|Sun comes up over Taiji|
When I woke up, I had an awful feeling. I just knew... it would be a bad day. I tried to stay positive, but when the feeling is so strong...what can you do?
Our morning went on as it normally did, Tons of coffee, watch the hunters leave in their boats, go to the look out spots and keep an eye out for boats... but this was as much as we had experienced thus far. We had only been there a few days, and the boats either did not go out, or they came back in port with no dolphins. This day was different. There was activity going on that we had not seen before. Things were different, things looked bad. Today would be the day... Our lives forever changed... Our hearts would break in this place and we would leave part of it here forever...
|Hunters standing around their morning fire|
There are no words to describe the emotions that ran through us. There is no way one can prepare for such a thing. I spoke with my team at our location. There were several meaningful conversations that happened that morning... but nothing could ready us for what was about to take place, we knew this. We both just knew we were there to do a job, and that was all we could think about. A dear friend and passed Cove Guardian had told me to use my camera as a shield...let no emotions get past the lens... and that's what I did, or tried to do.
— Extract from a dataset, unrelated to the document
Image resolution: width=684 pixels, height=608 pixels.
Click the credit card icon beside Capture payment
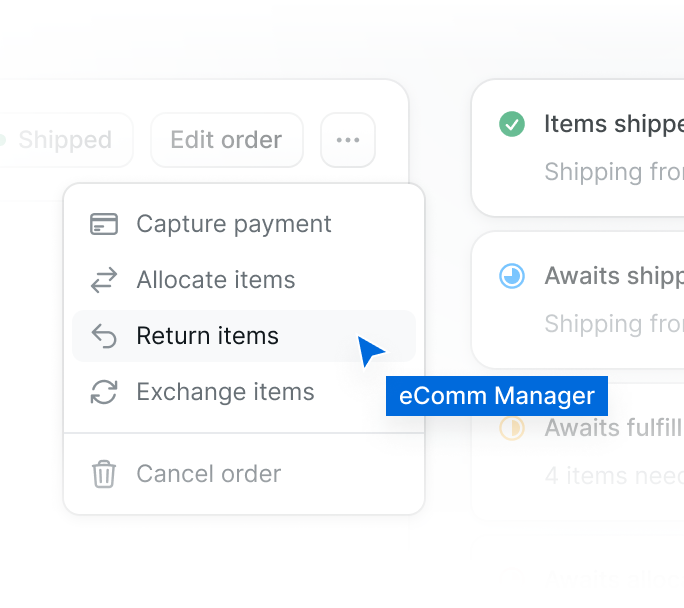pos(104,224)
|Boats and Dolphins reach The Cove|
|Striped dolphins trapped in The Cove|
|Dolphins in sheer panic|
As the dolphins were pushed further in to the killing cove, we could no longer see what was going on. Our view was blocked by the rocks. My heart ached for the rest of my friends, who were seeing the killings from a different angle. I knew, from pictures and video, what they were seeing first hand. I hated not being with them. Anger rushed over me as the hunters screaming and laughing as they murdered these dolphins. How could one do such a thing? How could one take the life of a being that was just as intelligent, if not more intelligent, then themselves? How can they not see how wrong this is? How could they sleep at night or look at themselves in the mirror?
|Live Dolphin on Skiff|
|Skiff full of dead dolphins|
All went quite. The police boat made its exit and the cove was empty again. I looked around and felt nothing. I was numb. I could not have shed a tear if I wanted to. I went by the waters edge and just stood there for awhile. How could this have happened? I looked down and saw something shining up at me. I leaned down to see what it was... a piece of amber sea glass. It was perfect, though little. I would have thought if anything would have made me cry, it would have been this piece of sea glass... but I felt nothing. (There is a story behind the sea glass, a dear friend collects it, and I promised her I would get her a piece, if I found some. That's the very short version) I put the small piece of glass in my pocket and just looked out at the water. A place that was so beautiful, turned red and cold in less then 30 minutes. Stained... forever stained in the blood of the innocent life they take here. We stayed a bit longer, trying to process it all, and then we departed to meet up with the rest of the Cove Guardian team.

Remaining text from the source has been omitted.